However “real” the news may be perceived, rarely is news “breaking.”  However, in light of all the annoying, repetitive press these days, I thought I’d share some good news that – as a matter of fact – is somewhat ground-breaking.

Something happened this month that hasn’t occurred since November of 2009.  A relatively accurate, very-long-term stock market indicator flipped positive after spending the last 23 months on a sell signal.

The indicator in question is called the Price Momentum Oscillator (PMO).  It was developed by Carl Swenlin, a legend in the technical analysis and trend following arena.  In order to avoid getting to nerdy, I’ll just say that the tool basically measures momentum over time and provides clues as to whether that momentum is positive or negative.
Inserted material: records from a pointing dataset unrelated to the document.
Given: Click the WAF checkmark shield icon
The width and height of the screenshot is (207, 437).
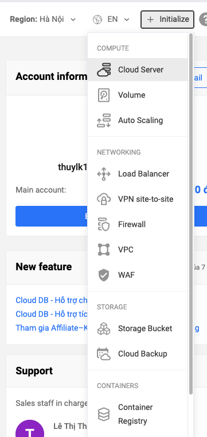Looking at the screenshot, I should pyautogui.click(x=104, y=275).
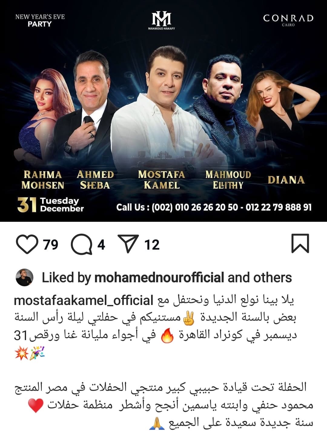Image resolution: width=327 pixels, height=433 pixels.
Task: Tap the Diana name label on the poster
Action: tap(286, 180)
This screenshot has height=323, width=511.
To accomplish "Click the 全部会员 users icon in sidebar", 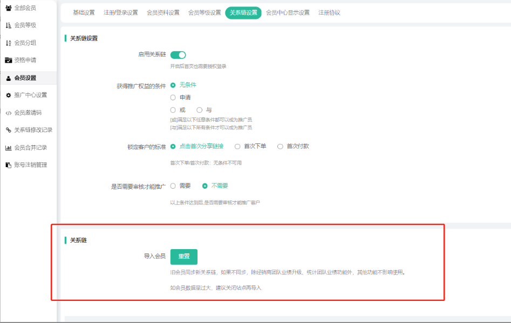I will [x=8, y=8].
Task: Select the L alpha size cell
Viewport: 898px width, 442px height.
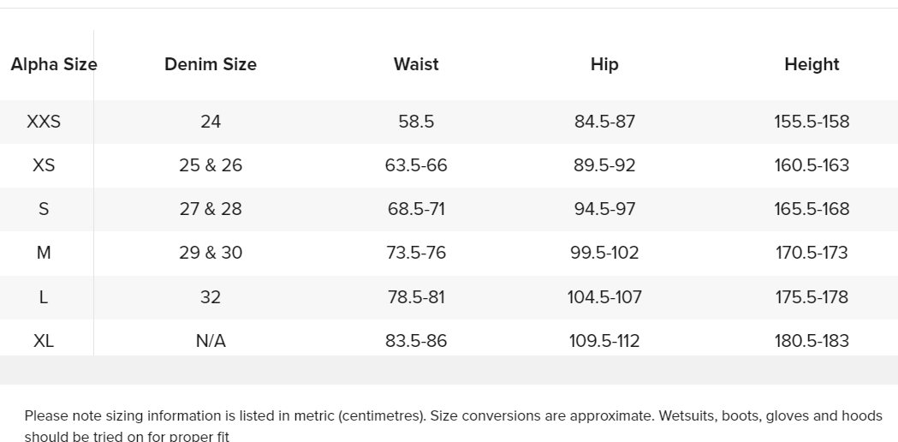Action: click(x=44, y=297)
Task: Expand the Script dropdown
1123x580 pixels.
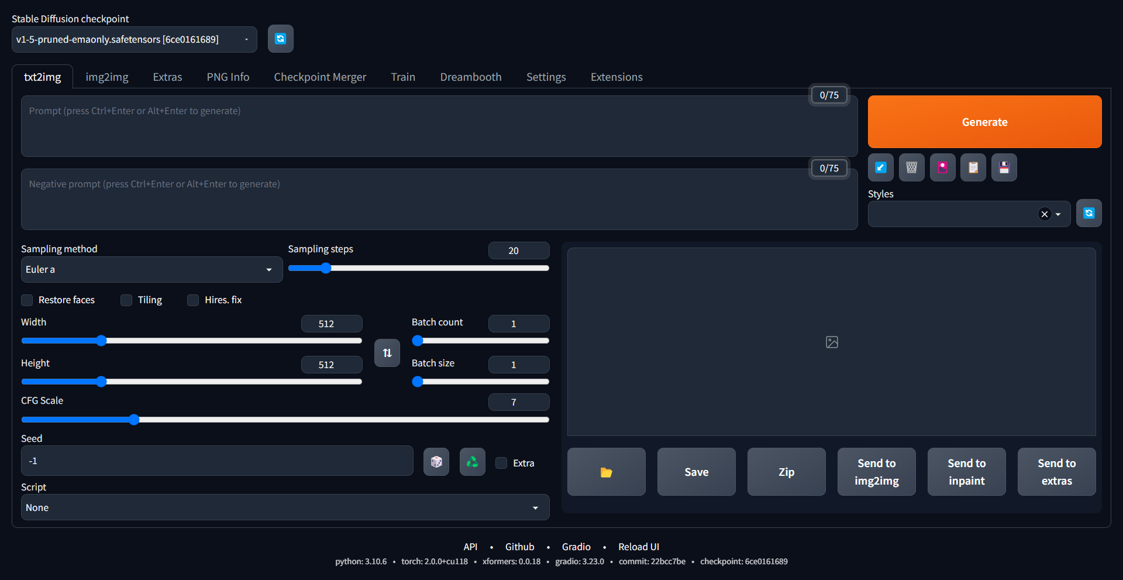Action: 285,507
It can be used over any time frame – short, intermediate, or long-term.  The shorter the time frame, the more signals you get, but when looking at a monthly (long-term) time-frame, the signals (positive or negative) are few and far between.

Below is a chart that shows you how infrequent these signals occur.  This chart goes back 20 years and you can see that there have only been four accurate, positive signals (in 1997, 2003, 2009, and today).  The only “false” signal occurred during the quick market correction that took place in 1998, after which a positive signal was triggered, but would’ve resulted in a losing trade (if this indicator was used all by itself).

I’ve drawn blue arrows in the chart above for easy viewing of the positive signals.  You can also observe the negative signals, annotated with the downward facing red arrows (including the April, 2015 sell signal, which was one of the many reasons we decided to steer clear of stocks as the months marched on throughout 2015-16).

So, the point of all this is to say that, prior to this month, there have only been four total positive signals in 20 years, three of which provided us with a very strong piece of evidence that suggested the long-term momentum of the market would be up.

Naturally, there is always a chance this could end up being a false signal – and that this “breaking news” could wilt away if the market decides to take a dive over the course of the next several months.

With all that said, since I take a “weight of the evidence” approach to investing, I use many more indicators and tools other than the PMO explained above.  For now, the market is short-term overbought (exhausted), but intermediate and long-term trends are looking good.  Until that changes, we’ll continue managing our clients’ portfolios in a manner that corresponds with this positive thesis.